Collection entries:
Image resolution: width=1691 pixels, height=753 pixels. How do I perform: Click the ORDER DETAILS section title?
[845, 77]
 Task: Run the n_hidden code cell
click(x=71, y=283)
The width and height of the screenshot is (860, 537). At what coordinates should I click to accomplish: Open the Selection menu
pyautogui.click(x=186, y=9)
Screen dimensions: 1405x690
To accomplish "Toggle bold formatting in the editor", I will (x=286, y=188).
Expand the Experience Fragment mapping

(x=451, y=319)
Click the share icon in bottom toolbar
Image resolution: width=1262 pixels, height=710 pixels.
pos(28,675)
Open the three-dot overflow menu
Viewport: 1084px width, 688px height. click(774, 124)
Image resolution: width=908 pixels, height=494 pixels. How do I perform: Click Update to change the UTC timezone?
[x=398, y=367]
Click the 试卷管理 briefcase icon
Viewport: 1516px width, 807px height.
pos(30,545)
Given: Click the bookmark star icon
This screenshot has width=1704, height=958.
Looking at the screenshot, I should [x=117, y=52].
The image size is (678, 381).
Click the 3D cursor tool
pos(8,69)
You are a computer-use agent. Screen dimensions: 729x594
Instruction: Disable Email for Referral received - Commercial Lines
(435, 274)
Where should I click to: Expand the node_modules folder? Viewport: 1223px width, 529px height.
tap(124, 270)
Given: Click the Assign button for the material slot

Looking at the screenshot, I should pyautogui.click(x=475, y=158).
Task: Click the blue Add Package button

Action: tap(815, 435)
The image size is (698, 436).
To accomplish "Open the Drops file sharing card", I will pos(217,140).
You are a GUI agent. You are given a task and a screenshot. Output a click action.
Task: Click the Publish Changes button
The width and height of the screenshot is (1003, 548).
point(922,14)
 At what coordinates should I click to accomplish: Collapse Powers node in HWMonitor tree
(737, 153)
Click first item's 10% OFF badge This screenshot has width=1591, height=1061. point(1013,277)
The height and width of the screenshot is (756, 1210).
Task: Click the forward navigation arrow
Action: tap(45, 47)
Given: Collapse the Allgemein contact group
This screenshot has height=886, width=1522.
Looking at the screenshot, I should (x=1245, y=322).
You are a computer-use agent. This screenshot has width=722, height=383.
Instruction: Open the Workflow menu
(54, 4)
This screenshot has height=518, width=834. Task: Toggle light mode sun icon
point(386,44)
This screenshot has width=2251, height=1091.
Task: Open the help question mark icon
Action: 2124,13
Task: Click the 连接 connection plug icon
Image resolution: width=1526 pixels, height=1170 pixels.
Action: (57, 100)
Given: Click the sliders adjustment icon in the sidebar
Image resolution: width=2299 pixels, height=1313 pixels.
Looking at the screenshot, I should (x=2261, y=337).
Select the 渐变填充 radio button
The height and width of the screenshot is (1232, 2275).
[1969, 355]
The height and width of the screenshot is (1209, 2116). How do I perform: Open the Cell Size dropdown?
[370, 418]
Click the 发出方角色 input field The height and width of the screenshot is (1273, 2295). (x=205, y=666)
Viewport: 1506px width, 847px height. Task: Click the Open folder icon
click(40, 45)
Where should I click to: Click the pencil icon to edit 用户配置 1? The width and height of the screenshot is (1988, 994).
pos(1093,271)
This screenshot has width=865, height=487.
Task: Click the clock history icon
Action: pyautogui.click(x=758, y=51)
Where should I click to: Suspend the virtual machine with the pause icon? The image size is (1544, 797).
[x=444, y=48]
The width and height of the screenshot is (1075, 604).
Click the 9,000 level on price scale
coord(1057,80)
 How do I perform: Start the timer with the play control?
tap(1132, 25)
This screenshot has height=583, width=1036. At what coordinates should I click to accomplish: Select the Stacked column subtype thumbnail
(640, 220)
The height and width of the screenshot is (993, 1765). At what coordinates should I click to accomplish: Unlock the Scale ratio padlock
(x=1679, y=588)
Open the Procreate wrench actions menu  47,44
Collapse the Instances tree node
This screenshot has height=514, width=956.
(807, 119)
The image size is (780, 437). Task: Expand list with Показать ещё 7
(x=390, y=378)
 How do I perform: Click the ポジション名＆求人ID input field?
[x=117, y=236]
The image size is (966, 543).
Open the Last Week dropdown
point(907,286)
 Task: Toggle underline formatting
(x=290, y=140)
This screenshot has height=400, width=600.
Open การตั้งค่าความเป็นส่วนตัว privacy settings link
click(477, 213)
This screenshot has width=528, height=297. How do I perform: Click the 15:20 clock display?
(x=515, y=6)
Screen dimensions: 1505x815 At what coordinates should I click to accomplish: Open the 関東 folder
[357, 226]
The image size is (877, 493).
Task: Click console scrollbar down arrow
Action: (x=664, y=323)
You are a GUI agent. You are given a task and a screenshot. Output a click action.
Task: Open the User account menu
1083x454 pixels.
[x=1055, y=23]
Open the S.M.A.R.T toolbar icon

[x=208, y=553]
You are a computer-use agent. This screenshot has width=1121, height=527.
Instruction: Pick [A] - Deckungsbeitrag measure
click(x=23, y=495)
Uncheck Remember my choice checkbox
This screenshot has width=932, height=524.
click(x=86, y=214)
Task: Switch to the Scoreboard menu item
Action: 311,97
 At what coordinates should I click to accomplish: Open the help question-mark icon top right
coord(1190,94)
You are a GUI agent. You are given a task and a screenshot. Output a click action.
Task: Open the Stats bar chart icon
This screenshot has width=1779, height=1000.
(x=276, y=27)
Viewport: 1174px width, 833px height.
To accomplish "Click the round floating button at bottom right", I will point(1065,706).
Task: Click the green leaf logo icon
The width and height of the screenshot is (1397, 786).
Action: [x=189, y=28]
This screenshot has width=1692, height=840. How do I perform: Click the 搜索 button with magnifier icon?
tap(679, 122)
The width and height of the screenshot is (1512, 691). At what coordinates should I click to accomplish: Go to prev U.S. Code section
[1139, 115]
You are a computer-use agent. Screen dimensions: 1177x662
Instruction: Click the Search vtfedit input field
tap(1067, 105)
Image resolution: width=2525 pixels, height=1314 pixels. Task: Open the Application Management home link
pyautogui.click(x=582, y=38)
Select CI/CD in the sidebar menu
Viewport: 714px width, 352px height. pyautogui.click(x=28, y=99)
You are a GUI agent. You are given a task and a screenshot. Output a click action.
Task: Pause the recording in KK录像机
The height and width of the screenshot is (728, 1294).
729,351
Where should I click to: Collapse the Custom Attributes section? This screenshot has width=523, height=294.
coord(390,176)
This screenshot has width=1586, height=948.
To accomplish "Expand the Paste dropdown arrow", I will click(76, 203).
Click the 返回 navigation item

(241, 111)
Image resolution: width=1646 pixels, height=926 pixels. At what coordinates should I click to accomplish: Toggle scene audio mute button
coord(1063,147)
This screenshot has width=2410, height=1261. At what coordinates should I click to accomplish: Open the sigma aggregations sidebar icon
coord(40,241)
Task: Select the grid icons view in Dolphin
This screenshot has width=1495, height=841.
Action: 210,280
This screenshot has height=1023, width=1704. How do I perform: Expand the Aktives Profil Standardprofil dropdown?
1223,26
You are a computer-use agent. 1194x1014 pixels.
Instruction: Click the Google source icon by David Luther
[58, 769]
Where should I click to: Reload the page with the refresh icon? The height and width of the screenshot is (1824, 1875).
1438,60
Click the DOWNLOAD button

> [Requirement]
Above are the records; copy exactly the lines from the line with "Task: Run the n_hidden code cell" through the line with "Screen dimensions: 1405x690", both included.

> [Response below]
 Task: Run the n_hidden code cell
click(x=71, y=283)
The width and height of the screenshot is (860, 537). At what coordinates should I click to accomplish: Open the Selection menu
pyautogui.click(x=186, y=9)
Screen dimensions: 1405x690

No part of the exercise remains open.